Highlights & Insights¶
- Innovative Multidirectional Acquisition Design: Systematically utilizes scleral images from five gaze directions for the first time, capturing spatially heterogeneous microvascular information.
- Complete Closed Loop: An end-to-end design spanning from the image acquisition protocol to preprocessing, feature extraction, fusion, and dual-task output.
- Clinical Feasibility: Requires only an anterior segment camera (no dilation or fundus imaging needed), making it highly suitable for telemedicine and large-scale screening.
- Rigorous Validation: Incorporates subject-level splitting, bootstrap CIs, and Bland-Altman analysis, avoiding common data leakage issues.
- Dual-Task Joint Learning: Classification and regression tasks share feature representations, mutually enhancing performance.
Limitations & Future Work¶
- Single-center study (Changsha Aier Eye Hospital), lacking multi-center external validation, leaving its generalizability to be verified.
- Confounding factors that may affect scleral vessels, such as hypertension, smoking, and anemia, were not controlled.
- Focuses solely on fasting plasma glucose without incorporating postprandial blood glucose or longitudinal monitoring data.
- Grad-CAM only provides coarse localization, which cannot serve as an exact indicator of vascular pathology.
- The dataset scale is limited (445 subjects), posing a risk of overfitting for the deep learning models.
Related Work & Insights¶
- Retinal Imaging: Existing deep learning systems predict cardiometabolic states and HbA1c from retinal images, but require expensive fundus cameras.
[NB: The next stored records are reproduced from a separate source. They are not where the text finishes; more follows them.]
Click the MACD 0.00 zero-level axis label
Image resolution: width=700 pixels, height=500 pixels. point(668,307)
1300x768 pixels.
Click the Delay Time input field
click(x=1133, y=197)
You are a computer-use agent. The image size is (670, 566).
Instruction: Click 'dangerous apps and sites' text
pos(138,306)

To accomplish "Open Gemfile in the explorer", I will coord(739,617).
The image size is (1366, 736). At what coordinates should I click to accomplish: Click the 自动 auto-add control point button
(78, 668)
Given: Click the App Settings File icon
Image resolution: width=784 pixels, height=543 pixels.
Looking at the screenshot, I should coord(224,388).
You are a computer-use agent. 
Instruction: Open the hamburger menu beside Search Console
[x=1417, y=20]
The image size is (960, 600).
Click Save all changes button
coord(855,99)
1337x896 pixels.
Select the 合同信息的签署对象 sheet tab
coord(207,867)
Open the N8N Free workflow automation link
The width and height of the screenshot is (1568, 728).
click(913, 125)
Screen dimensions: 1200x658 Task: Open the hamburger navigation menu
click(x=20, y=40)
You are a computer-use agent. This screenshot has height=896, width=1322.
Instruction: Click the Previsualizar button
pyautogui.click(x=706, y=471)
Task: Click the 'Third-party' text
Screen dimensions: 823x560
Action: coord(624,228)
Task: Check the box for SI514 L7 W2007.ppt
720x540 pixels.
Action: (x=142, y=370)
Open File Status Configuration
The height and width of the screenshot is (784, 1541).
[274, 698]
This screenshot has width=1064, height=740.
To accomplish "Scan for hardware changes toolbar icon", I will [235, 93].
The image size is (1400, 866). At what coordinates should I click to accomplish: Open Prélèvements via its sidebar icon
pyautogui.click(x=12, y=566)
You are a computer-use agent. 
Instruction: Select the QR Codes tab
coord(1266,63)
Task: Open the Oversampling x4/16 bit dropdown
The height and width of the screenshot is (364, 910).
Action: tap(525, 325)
- Conjunctival Microcirculation: Previous studies recorded diabetes-related conjunctival vascular alterations using OCTA and red-free imaging, but did not construct an end-to-end DL system.
- PPG/Thermal Imaging: Consumer-grade devices estimate blood glucose but are sensitive to motion/lighting with weak physiological coupling.
- MRFO-INEYENET: The authors' previous work utilized only single-angle ocular images with MRFO optimization; ScleraGluNet introduces multidirectional acquisition and Transformer fusion on top of it.
- Association Between Scleral/Conjunctival Vessels and Metabolism: Multiple OCTA studies have confirmed microvascular changes in the sclera of patients with diabetes, providing a physiological basis for the study.
- Multi-View Learning: Acquiring multi-angle data enhances model robustness and generalizability, which has been validated across various computer vision domains.
Rating¶
- Novelty: ⭐⭐⭐⭐ (Non-invasive blood glucose estimation combining multidirectional scleral imaging and cross-view fusion is a novel approach.)
- Experimental Thoroughness: ⭐⭐⭐⭐ (Includes five-fold cross-validation, ablation study, Bland-Altman, and Grad-CAM, but lacks external validation.)
- Writing Quality: ⭐⭐⭐ (Structurally clear but suffers from descriptive redundancies and incoherent paragraphs in the introduction section.)
- Value: ⭐⭐⭐⭐ (Holds promising clinical application prospects, but requires multi-center validation for actual deployment.)